* Problem A *
In the passage on temporary directories, what directory does the C code use when the TMPDIR variable is not set?

Python will ignore the failure and try other directories:

$ TMPDIR=/foo/bar python example.py
tmpdir =  /tmp/lobstrzNlf6K
filename =  /tmp/lobstrzNlf6K/step1.txt

Perl will ignore the failure too:

$ TMPDIR=/foo/bar perl example.pl
tmpdir = /tmp/lobstr.bwccSd

So always ensure your temp-directory is accessible.

C

To the best of my knowledge, there’s no standard (POSIX) way to automatically use TMPDIR. The following code should work on Unix systems:

#include <stdio.h>
#include <stdlib.h>
#include <string.h>
#include <err.h>

int main(void)
{
  const char *dirtemplate = "lobstr.XXXXXX";
  const char *tmpdir = NULL;
  /* Get TMPDIR env variable or fall back to /tmp/ */
  tmpdir = getenv("TMPDIR");
  if (tmpdir==NULL)
    tmpdir = "/tmp" ;

  /* Construct a template using 'tmpdir' */
  size_t len = strlen(tmpdir) + 1
               + strlen(dirtemplate) + 1;
  char *template = calloc( len, 1 );
  if (template == NULL)
    err (1, "calloc(%zu,1) failed", len);
  strcpy(template, tmpdir);
  strcat(template, "/");
  strcat(template, dirtemplate);

  /* Create temporary directory */
  if (mkdtemp(template)==NULL)
    err (1, "mkdtemp(%s) failed",template);
  printf("tmpdir = %s\n", template);

 /* Construct a filename */
  const char* filetemplate="step1.txt";
  len = strlen(template)+1+strlen(filetemplate)+1;
  char *filename = calloc(len,1);
  if (filename==NULL)

* Extracted information *
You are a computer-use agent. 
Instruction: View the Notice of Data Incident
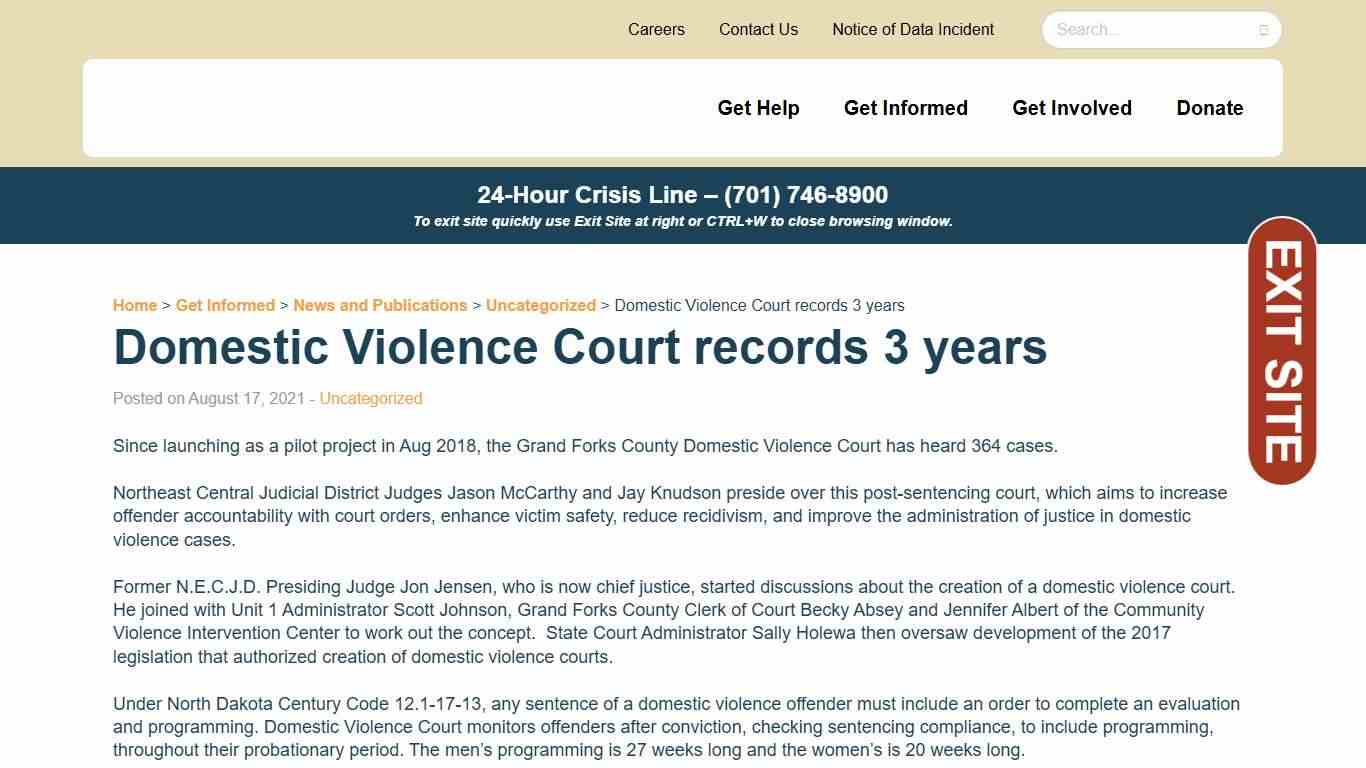912,29
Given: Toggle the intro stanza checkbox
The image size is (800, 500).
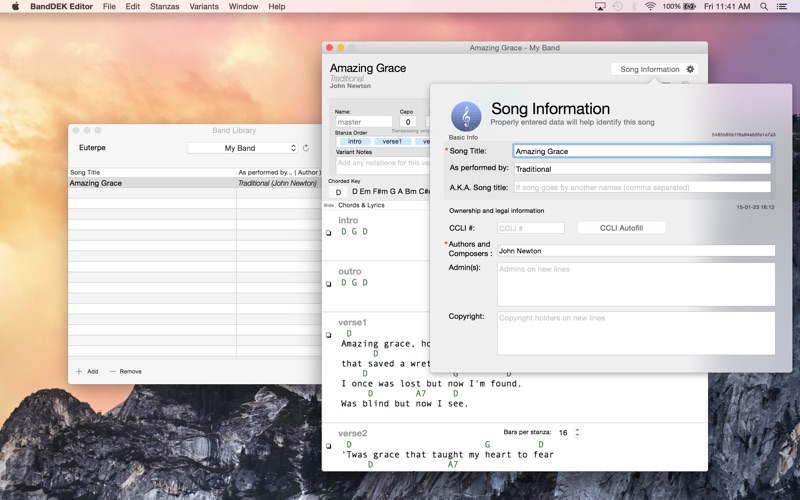Looking at the screenshot, I should coord(328,233).
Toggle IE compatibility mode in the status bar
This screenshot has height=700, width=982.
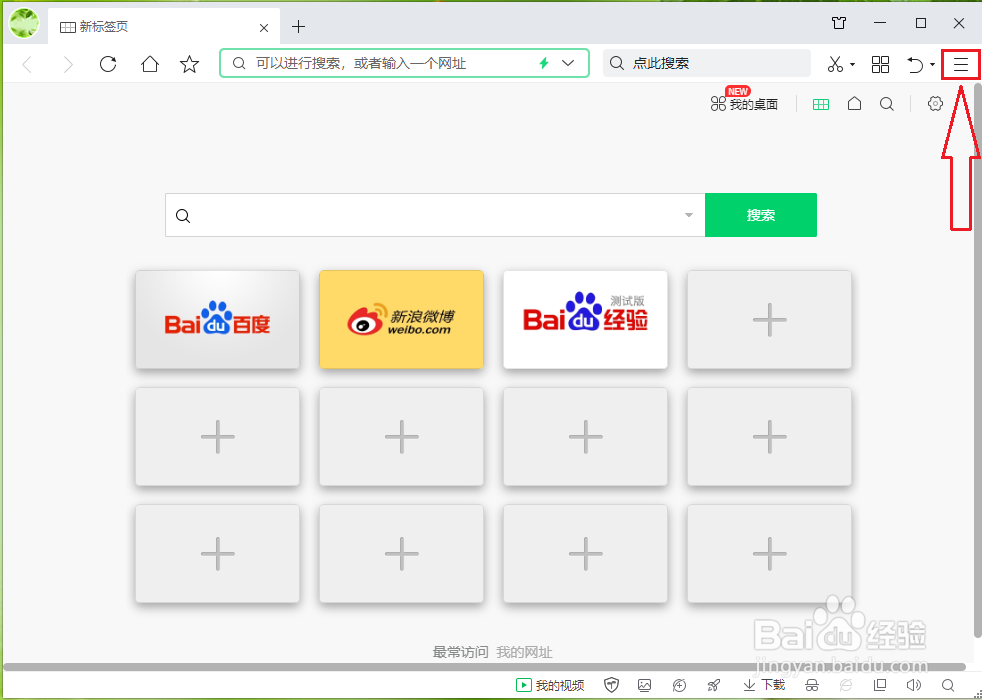point(845,685)
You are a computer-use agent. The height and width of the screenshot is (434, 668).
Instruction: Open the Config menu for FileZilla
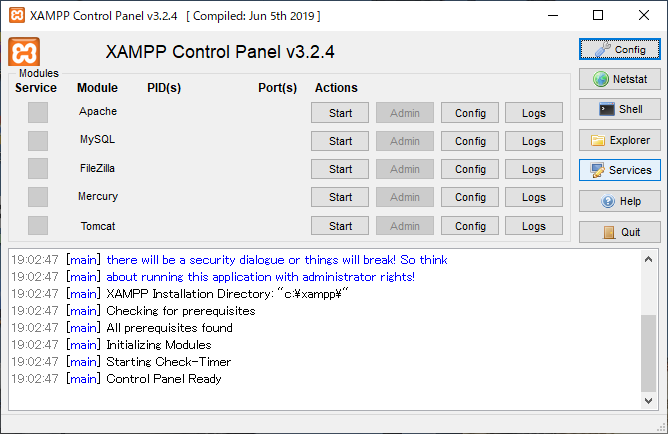pos(470,169)
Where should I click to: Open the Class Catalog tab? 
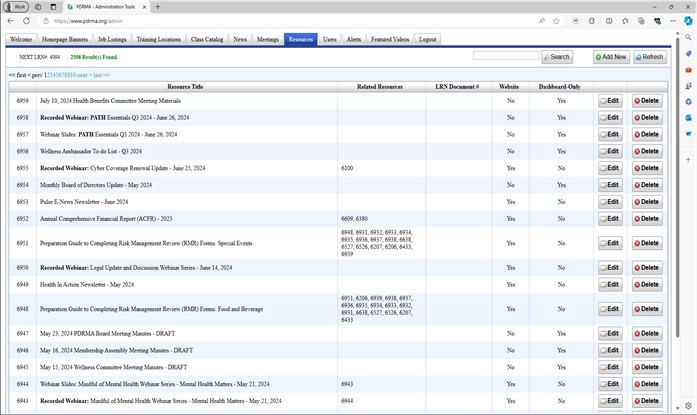pos(207,39)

* Problem B *
Copy out the lines of the records from the one holding "Toggle IE compatibility" through the end of the records, both ends included, leaving out the pictures.

* Exercise result A *
/tmp

* Exercise result B *
Toggle IE compatibility mode in the status bar
This screenshot has height=700, width=982.
point(845,685)
You are a computer-use agent. The height and width of the screenshot is (434, 668).
Instruction: Open the Config menu for FileZilla
pos(470,169)
Where should I click to: Open the Class Catalog tab? 
pos(207,39)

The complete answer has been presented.